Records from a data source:
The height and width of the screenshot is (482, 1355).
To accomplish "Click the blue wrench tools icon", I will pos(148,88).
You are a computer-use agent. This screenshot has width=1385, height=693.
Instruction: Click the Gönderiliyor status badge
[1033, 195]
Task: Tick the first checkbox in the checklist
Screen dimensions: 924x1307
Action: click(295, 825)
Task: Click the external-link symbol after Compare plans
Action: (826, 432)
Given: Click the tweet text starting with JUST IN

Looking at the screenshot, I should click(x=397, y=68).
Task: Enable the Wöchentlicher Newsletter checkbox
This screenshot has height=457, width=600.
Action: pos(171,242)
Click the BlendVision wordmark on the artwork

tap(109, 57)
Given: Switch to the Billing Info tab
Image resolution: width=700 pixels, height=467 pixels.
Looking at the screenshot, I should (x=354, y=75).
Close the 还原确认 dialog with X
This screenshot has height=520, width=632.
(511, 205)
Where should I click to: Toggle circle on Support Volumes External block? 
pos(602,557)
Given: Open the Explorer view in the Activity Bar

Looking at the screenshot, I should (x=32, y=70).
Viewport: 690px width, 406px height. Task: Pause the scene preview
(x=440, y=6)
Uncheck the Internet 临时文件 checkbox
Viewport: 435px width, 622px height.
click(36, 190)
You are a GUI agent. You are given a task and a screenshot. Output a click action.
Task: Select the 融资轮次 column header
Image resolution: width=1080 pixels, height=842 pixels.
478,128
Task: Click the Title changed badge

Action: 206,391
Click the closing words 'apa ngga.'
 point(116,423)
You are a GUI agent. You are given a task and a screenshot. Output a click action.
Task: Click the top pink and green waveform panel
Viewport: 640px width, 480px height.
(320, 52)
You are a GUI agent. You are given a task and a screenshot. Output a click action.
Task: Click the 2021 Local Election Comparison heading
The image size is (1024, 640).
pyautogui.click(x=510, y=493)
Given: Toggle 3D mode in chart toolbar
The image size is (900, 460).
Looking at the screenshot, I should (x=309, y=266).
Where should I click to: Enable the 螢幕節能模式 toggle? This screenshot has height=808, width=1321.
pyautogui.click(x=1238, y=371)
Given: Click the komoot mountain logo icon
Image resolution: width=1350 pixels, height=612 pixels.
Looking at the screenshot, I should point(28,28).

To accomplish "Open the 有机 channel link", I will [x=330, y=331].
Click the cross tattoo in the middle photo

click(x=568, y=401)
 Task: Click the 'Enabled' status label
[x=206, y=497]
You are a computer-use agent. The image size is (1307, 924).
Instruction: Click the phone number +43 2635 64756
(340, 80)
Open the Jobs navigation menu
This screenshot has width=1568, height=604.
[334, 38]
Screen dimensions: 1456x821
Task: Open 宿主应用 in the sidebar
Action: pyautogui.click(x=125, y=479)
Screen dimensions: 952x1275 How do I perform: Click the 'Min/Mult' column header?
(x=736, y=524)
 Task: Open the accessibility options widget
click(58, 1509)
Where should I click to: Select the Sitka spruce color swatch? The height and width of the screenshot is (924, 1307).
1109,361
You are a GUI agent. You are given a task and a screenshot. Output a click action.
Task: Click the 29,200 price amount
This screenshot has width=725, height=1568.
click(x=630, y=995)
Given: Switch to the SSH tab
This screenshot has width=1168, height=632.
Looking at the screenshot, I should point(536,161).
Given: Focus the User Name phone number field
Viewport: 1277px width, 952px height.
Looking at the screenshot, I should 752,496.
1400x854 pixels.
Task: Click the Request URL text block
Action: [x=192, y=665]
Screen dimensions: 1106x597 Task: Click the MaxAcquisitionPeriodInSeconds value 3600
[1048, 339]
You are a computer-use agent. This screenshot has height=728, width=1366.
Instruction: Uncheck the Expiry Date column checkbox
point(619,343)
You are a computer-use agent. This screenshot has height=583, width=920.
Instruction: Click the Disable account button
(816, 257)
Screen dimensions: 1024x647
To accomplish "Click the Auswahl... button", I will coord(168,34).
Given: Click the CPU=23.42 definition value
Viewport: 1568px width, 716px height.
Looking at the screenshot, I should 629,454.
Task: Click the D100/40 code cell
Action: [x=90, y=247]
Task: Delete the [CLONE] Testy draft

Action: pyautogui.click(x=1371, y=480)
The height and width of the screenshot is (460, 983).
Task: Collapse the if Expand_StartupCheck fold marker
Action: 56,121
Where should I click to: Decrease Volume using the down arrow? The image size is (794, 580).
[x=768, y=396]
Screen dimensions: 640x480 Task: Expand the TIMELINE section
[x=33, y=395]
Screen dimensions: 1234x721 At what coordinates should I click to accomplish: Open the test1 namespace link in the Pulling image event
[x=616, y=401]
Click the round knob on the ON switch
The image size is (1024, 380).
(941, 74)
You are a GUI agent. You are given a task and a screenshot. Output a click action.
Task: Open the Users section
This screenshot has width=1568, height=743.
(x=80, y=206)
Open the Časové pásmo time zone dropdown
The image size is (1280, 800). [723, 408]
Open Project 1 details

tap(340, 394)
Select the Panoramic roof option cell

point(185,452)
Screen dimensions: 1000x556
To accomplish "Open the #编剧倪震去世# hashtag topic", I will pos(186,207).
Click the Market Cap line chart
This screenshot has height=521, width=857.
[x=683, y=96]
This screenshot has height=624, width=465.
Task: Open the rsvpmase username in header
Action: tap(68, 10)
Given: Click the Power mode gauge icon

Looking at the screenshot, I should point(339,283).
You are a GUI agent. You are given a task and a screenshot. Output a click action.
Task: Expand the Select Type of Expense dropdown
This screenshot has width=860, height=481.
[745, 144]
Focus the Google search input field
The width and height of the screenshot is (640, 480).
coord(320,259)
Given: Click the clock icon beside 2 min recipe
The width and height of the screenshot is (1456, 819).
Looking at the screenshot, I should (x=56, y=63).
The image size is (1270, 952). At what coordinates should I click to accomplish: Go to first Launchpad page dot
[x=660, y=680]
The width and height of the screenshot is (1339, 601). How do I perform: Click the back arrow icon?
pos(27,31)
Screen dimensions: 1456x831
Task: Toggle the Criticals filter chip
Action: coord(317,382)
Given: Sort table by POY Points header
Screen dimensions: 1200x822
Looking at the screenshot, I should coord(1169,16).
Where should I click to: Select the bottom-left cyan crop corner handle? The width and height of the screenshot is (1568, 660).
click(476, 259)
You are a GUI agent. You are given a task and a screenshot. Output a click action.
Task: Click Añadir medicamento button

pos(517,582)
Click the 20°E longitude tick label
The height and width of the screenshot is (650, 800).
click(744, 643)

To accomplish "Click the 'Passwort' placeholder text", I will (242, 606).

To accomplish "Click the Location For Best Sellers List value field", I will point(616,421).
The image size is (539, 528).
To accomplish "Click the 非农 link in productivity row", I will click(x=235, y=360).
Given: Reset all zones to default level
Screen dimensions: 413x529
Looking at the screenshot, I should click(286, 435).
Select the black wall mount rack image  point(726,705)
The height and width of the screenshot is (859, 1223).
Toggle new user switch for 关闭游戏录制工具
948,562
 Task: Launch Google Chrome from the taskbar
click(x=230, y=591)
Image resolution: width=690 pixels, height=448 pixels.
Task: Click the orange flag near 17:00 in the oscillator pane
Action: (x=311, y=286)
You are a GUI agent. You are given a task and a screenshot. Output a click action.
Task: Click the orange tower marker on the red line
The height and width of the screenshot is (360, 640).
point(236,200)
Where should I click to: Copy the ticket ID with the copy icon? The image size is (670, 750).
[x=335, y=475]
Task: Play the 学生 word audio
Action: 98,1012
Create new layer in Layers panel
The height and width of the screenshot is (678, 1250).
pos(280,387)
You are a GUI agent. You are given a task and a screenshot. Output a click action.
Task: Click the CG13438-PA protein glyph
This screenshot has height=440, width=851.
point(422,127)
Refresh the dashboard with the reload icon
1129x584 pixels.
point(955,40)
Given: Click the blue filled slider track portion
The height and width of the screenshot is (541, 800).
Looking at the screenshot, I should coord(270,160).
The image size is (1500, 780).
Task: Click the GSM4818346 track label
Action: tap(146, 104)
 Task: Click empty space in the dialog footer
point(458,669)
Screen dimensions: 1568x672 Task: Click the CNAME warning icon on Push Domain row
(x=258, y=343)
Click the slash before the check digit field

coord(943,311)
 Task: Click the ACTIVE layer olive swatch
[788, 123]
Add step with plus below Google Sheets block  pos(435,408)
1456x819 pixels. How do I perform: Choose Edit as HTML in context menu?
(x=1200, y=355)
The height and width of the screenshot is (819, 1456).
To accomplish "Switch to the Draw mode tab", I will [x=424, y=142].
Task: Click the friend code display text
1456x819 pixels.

Task objective: Pull every line containing "will" from the data.

Answer for this exercise:
To accomplish "Click the blue wrench tools icon", I will pos(148,88).
To accomplish "Open the 有机 channel link", I will [x=330, y=331].
To accomplish "Click the Auswahl... button", I will coord(168,34).
To accomplish "Open the #编剧倪震去世# hashtag topic", I will pos(186,207).
To accomplish "Click the 'Passwort' placeholder text", I will (242, 606).
To accomplish "Click the Location For Best Sellers List value field", I will point(616,421).
To accomplish "Click the 非农 link in productivity row", I will click(x=235, y=360).
To accomplish "Switch to the Draw mode tab", I will [x=424, y=142].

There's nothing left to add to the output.